Elevator Pitch

Il existe un concept très intéressant, assez connu chez les américains : le « elevator pitch ».

L’idée est simple à comprendre. Imaginons que vous ayez créé une start-up, et que vous passiez du temps à un salon pour trouver un investisseur ; bizarrement, c’est après une longue journée infructueuse que vous allez croiser un important VC, dans l’ascenseur qui vous ramène à votre chambre d’hôtel. Ou encore, vous êtes un développeur ambitieux, et vous cherchez à présenter un projet personnel au big boss de votre compagnie ; et c’est près de la machine à café que vous tombez sur lui de manière imprévue. Ou vous souhaitez conclure un gros contrat avec un client important, mais vous êtes bloqué par son directeur commercial ; là encore, ce PDG fera un jour son footing dans le même parc que vous sans que vous l’ayez prévu.

Ce genre de situations ne semblent pas si inhabituelles qu’il n’y paraît. Une quantité non négligeable de contrats se signent de cette manière.

En quoi ce concept est-il intéressant ? Eh bien parce qu’il faut être préparé à ces situations. Dans ces conditions, le but est d’éveiller l’intérêt de l’interlocuteur, de l’accrocher pour qu’il ait envie d’en savoir plus. Et cela en quelques dizaines de secondes. Cela force à aller à l’essentiel.
Être enfermé 45 secondes avec quelqu’un oblige à synthétiser ses idées, à partager une vision large des choses (celle qui est intéressante !).

Réflexions sur la création d’entreprise

Je vous en parlais récemment, j’ai participé la semaine dernière à une table ronde consacrée à la création d’entreprise. Les échanges étaient très intéressants, et cela m’a donné envie de vous résumer quelques idées sur le sujet.

Profiter de la jeunesse

Peut-être êtes-vous étudiant, ou fraîchement diplômé. Vous vous sentez l’âme d’un entrepreneur, mais vous avez peur de vous lancer dans une aventure un peu trop difficile, peur de vous rater. C’est assez logique de penser cela. On peut penser que plusieurs années de pratique sont nécessaires pour démarrer une entreprise, et que les risques augmentent de manière inconsidérée quand on crée une entreprise alors qu’on ne possède aucune expérience.
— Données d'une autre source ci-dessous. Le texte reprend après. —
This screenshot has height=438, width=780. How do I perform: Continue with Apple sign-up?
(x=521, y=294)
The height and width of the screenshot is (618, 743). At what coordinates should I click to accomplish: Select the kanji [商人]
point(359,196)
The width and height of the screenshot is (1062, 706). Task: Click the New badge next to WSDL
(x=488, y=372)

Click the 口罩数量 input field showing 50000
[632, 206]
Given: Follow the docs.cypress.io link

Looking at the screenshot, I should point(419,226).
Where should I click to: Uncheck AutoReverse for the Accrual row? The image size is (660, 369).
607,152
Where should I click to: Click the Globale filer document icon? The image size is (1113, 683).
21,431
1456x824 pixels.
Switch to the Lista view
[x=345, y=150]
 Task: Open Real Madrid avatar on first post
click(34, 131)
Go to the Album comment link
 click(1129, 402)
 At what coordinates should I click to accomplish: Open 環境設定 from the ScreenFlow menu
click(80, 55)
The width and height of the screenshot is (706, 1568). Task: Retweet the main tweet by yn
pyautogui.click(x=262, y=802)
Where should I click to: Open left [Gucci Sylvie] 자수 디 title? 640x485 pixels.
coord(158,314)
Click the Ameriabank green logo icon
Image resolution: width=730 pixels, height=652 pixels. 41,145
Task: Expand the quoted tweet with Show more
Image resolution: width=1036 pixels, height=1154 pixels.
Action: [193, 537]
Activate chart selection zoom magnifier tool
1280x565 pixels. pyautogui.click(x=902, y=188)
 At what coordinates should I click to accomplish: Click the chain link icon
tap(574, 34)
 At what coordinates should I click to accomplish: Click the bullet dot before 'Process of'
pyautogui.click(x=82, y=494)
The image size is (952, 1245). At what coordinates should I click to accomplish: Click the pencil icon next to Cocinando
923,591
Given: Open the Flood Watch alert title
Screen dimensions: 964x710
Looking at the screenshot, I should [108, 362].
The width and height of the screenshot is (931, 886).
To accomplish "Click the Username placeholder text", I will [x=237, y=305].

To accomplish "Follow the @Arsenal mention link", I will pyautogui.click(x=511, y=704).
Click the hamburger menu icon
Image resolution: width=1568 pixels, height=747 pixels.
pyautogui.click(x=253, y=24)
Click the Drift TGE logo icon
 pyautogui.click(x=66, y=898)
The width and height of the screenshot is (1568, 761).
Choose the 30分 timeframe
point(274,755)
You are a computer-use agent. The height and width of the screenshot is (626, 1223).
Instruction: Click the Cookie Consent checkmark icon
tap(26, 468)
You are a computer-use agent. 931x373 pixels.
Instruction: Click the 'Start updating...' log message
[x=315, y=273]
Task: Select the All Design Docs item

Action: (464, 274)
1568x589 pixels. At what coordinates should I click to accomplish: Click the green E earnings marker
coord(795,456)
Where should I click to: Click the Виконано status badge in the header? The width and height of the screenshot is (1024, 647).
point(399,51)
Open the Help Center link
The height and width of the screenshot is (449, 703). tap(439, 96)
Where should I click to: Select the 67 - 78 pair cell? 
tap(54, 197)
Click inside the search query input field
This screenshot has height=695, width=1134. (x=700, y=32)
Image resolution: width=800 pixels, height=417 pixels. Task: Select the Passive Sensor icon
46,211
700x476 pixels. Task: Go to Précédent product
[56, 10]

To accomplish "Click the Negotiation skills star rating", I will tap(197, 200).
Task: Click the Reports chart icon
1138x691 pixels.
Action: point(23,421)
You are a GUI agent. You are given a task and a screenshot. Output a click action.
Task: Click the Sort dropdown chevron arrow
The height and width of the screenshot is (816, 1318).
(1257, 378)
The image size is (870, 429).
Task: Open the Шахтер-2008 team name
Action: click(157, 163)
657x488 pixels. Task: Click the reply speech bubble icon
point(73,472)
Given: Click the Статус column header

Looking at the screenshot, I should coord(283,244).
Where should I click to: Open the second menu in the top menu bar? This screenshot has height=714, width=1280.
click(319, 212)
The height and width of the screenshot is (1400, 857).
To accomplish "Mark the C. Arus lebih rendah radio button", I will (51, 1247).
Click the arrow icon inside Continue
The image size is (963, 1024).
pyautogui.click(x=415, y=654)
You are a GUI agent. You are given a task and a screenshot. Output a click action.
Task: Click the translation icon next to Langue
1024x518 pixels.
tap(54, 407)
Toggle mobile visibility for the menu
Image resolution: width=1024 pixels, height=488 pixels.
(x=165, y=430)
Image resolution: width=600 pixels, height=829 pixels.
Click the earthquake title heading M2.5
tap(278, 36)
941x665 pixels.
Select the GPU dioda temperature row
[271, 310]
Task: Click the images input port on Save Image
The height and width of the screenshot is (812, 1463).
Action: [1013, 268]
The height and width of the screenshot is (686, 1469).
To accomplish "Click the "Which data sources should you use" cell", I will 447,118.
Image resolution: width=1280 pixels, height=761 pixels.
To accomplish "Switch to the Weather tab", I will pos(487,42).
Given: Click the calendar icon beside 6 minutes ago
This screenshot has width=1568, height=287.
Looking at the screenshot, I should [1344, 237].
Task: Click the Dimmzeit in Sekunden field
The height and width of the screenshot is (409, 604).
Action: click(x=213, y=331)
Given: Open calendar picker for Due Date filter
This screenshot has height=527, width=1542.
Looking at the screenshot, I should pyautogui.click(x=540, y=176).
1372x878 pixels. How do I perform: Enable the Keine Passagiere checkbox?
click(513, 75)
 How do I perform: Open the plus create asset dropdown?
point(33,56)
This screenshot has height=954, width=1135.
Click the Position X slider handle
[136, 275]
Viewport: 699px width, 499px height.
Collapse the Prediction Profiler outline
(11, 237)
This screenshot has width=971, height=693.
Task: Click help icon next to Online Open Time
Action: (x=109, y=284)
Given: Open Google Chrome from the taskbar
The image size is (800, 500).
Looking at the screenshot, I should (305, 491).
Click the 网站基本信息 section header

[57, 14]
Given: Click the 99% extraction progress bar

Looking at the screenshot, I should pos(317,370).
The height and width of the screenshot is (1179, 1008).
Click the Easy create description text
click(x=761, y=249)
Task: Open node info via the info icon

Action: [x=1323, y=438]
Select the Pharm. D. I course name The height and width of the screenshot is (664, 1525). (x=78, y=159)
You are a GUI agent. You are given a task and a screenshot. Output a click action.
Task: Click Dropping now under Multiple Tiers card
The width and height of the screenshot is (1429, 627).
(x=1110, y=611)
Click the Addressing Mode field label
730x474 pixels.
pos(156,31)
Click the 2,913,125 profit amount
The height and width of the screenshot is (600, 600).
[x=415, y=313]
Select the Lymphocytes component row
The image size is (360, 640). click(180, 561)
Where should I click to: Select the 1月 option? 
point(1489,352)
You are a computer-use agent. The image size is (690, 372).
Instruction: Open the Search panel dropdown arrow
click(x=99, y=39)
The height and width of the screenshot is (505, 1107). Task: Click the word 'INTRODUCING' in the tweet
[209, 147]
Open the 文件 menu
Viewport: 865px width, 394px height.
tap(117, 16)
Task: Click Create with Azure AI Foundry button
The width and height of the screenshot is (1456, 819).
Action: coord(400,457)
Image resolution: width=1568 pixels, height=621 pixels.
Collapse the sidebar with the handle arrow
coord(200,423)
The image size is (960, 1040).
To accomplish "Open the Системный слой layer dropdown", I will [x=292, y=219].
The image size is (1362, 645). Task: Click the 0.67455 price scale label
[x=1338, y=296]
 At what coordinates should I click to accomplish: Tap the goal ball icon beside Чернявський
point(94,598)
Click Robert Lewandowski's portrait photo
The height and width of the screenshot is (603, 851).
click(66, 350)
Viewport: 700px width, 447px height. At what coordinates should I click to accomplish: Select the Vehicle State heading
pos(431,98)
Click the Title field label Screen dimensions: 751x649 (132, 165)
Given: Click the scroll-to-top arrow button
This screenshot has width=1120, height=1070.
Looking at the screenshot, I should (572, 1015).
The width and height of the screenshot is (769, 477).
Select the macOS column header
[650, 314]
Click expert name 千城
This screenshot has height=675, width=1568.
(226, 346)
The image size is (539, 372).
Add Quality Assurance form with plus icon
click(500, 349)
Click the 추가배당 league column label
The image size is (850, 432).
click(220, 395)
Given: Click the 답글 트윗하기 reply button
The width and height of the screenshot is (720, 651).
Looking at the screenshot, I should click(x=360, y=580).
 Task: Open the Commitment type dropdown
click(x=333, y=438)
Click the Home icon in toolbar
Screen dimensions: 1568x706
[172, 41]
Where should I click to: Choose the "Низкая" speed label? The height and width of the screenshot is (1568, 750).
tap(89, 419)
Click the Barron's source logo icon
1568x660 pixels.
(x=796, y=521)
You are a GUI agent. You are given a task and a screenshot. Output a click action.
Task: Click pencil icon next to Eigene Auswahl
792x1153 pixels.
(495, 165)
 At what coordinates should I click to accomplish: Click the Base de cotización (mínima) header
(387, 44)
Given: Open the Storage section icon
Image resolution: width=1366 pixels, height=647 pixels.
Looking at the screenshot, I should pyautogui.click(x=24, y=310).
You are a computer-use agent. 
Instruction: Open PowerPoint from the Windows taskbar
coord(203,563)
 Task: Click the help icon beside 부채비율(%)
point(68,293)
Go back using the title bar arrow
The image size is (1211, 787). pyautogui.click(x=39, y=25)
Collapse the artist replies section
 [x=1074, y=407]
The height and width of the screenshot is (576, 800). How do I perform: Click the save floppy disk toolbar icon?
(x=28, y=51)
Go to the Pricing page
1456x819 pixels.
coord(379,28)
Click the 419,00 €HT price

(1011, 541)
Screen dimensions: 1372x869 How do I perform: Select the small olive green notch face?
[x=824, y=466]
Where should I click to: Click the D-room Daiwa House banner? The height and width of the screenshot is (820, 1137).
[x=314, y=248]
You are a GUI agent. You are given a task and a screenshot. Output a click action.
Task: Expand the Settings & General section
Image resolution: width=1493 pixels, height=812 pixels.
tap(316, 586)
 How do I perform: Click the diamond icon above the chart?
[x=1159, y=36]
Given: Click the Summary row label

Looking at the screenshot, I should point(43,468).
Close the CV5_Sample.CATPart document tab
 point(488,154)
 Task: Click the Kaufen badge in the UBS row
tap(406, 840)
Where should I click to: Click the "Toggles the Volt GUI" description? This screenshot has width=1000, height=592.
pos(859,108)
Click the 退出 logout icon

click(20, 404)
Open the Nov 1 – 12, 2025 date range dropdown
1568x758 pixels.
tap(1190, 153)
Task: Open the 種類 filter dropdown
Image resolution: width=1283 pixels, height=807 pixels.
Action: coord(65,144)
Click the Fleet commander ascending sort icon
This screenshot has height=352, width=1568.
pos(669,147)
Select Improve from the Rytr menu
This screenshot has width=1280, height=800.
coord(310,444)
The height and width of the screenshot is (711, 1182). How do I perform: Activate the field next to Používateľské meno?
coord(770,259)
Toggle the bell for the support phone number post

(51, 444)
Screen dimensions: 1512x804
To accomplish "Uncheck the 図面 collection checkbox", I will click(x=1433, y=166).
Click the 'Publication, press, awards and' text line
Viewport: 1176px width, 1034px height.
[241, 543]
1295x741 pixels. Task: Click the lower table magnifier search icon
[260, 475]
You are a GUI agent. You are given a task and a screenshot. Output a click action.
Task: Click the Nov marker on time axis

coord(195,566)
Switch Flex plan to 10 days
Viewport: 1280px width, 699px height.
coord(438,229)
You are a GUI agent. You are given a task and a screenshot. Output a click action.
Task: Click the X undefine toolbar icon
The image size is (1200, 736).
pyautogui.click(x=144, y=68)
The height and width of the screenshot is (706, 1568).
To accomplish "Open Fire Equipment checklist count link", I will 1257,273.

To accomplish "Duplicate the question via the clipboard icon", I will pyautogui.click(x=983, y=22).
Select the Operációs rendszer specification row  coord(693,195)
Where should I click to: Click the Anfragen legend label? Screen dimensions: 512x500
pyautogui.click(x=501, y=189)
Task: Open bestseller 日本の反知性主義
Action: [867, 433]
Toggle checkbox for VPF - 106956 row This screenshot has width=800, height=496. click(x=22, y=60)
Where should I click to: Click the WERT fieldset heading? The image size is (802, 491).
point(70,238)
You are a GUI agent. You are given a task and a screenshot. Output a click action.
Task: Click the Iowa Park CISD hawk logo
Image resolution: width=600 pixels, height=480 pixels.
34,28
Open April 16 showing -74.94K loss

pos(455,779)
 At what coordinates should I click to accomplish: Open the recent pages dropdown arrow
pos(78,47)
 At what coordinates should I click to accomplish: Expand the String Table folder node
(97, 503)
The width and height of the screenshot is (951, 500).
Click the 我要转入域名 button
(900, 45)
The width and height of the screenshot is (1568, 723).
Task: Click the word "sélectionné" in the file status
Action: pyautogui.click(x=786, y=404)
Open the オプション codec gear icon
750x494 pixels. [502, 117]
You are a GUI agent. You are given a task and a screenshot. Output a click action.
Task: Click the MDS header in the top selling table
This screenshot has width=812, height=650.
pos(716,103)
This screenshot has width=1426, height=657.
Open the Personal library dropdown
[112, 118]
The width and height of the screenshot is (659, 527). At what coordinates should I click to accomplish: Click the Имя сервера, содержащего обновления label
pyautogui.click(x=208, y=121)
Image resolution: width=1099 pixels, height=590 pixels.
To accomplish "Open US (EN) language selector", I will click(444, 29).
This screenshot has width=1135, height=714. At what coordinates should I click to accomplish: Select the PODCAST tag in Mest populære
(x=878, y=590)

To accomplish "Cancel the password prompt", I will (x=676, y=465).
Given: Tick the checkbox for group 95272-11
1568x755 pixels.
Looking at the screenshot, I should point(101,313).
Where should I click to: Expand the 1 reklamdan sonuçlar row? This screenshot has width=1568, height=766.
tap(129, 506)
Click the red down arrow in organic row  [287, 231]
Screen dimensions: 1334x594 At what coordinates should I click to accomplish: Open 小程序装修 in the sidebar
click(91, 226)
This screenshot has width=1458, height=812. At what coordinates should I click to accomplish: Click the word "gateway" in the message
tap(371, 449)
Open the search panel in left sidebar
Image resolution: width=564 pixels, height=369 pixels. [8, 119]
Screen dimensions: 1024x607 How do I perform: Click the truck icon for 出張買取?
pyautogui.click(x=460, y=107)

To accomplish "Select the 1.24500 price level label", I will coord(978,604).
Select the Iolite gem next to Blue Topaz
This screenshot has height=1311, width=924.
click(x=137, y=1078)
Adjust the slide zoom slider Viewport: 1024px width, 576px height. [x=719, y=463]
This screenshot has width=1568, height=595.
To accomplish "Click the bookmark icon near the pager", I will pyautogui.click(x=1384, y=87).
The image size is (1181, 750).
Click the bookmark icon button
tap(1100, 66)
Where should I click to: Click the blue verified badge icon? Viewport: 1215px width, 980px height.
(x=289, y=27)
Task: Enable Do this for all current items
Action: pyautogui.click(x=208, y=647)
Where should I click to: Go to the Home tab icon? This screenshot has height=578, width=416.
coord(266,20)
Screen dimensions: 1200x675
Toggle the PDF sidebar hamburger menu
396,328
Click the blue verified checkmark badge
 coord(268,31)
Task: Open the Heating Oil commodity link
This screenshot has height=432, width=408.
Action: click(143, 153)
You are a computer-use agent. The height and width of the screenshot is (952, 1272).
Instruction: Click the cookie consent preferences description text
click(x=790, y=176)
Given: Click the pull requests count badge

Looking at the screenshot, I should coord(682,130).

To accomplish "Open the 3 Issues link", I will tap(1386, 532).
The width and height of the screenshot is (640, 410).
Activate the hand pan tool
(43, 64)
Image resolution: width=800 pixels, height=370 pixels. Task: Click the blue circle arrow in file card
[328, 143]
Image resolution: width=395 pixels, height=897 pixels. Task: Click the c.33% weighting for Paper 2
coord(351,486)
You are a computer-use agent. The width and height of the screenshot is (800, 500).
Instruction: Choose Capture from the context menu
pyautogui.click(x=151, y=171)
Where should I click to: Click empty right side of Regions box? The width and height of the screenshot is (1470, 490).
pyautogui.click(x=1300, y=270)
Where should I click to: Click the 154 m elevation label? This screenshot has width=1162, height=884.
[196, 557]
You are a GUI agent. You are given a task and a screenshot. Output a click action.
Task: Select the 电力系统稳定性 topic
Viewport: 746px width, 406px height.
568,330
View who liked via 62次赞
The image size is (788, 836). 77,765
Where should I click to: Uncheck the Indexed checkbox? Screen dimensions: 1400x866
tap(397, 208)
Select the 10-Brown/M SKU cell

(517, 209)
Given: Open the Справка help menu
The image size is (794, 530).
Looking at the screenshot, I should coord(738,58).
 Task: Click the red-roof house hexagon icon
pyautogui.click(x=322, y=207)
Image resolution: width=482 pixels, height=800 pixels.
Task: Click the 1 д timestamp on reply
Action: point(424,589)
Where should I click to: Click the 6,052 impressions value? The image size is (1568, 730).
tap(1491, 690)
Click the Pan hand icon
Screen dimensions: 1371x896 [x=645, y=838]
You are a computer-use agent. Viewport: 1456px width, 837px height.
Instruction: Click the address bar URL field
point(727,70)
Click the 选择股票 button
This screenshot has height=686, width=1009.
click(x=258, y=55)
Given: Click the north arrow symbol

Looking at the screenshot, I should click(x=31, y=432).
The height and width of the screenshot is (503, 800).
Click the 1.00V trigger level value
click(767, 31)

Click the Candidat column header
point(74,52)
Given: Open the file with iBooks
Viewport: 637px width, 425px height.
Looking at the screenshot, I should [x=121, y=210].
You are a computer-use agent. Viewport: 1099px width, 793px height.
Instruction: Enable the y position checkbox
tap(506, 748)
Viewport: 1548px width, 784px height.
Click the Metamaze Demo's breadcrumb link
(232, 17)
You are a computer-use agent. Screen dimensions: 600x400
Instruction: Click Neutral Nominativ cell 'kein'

Mais en fait, c’est (presque) le contraire. L’élément le plus important, c’est que vous n’avez rien à perdre. Ceux qui ont créé une entreprise pendant leurs études (ou juste à la sortie de l’école) ne regrettent pas de l’avoir fait à ce moment-là, même lorsque cette entreprise a coulé rapidement. En gardant un mode de vie estudiantin, on n’a pas de gros besoins financiers. On n’a souvent pas encore de responsabilités familiales.

Au final, les risques pourraient difficilement être plus faibles. Dans le pire des cas, vous perdrez l’argent investi dans l’entreprise, qui peut être limité au minimum (voir plus bas). Réfléchissez bien : vous voulez créer une entreprise ; est-ce que ce sera plus facile quand vous aurez un prêt immobilier sur le dos et une famille à nourrir ?

Pas besoin de fonds

Les questions posées pendant la table ronde revenaient régulièrement sur le sujet des fonds nécessaires pour démarrer une activité. Et tous les créateurs d’entreprise présents étaient d’accord pour dire qu’il s’agit d’un faux problème.

Devoir composer avec des moyens limités impose d’être créatif et pragmatique. Il est important de garder à l’esprit que le but d’une entreprise est de générer des bénéfices, et lorsque l’on possède trop d’argent en banque on a le risque de vouloir créer pour la beauté du geste et non pour la finalité du business. C’est ce qui est arrivé à beaucoup de start-ups au début des années 2000. En ayant des ressources faibles, vous serez sûr de vous concentrer sur l’essentiel.